How is that possible? The current federal emissions standards for toxins such as carbon monoxide, lead, and sulfur dioxide were created by the Environmental Protection Agency while the permit application for the plant was still pending. The plant’s developer, Avenal Power Center, argued in court (PDF) that the agency should exempt it from the new standards. Earlier this year, the EPA signed off on its plan.

“This decision is bad not only for the residents of Avenal and Kettleman City, who will be breathing the emissions from this plant; it’s also a bad precedent for the rest of the country,” said Paul Cort, an attorney for Earthjustice, which filed comments on Sunday opposing the EPA’s proposed exemption for the Avenal plant. “It would allow similar projects to be built even when we know that they will result in harmful pollution and even when they admit that they will not have best available pollution controls installed.”

More pollution is coming to Kettleman City despite major problems with the dirty industries that it already has. Earlier this month, the EPA released a report (PDF) revealing a list of violations at Waste Management’s huge toxic waste dump three-miles outside town. The report found that Waste Management disposed of “prohibited waste” that didn’t meet treatment standards, inadequately analyzed waste in its lab, and created fire hazards. In an email to Mother Jones, and EPA spokesman called the report “part of an ongoing enforcement process which includes both compliance and potential penalties.”

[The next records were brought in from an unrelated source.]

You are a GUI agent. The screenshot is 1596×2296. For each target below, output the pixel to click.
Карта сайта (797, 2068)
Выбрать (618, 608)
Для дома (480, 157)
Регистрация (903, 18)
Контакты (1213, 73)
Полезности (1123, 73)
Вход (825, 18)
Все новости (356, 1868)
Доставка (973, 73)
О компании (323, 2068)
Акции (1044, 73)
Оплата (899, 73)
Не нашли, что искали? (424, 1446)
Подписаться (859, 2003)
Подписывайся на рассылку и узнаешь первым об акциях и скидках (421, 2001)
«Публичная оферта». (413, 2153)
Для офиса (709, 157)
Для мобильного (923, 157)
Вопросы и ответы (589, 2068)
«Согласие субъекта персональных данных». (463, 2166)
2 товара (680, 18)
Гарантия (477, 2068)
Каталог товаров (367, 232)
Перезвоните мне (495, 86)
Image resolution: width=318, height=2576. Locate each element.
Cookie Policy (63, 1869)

Despite the dump’s long history of violations, including a $300,000 fine for improperly storing PCBs (a now-banned hazardous chemical linked to cancer and birth defects), the California branch of the EPA says that it “does not believe there is anything unique about the environment [in Kettleman City] that poses a risk to the community.”This should come as good news to Waste Management, which is seeking to double the size of its dump—further increasing Kettelman City’s cumulative toxic burden.

Environmental groups say the EPA is ignoring its own findings. Some violations detailed in the report took place during the same period the birth defects broke out, points out Bradley Angel, the director of Greenaction for Health and Environmental Justice, a non-profit that initially discovered and publicized the birth defects. The EPA did not respond to a follow-up request for comment.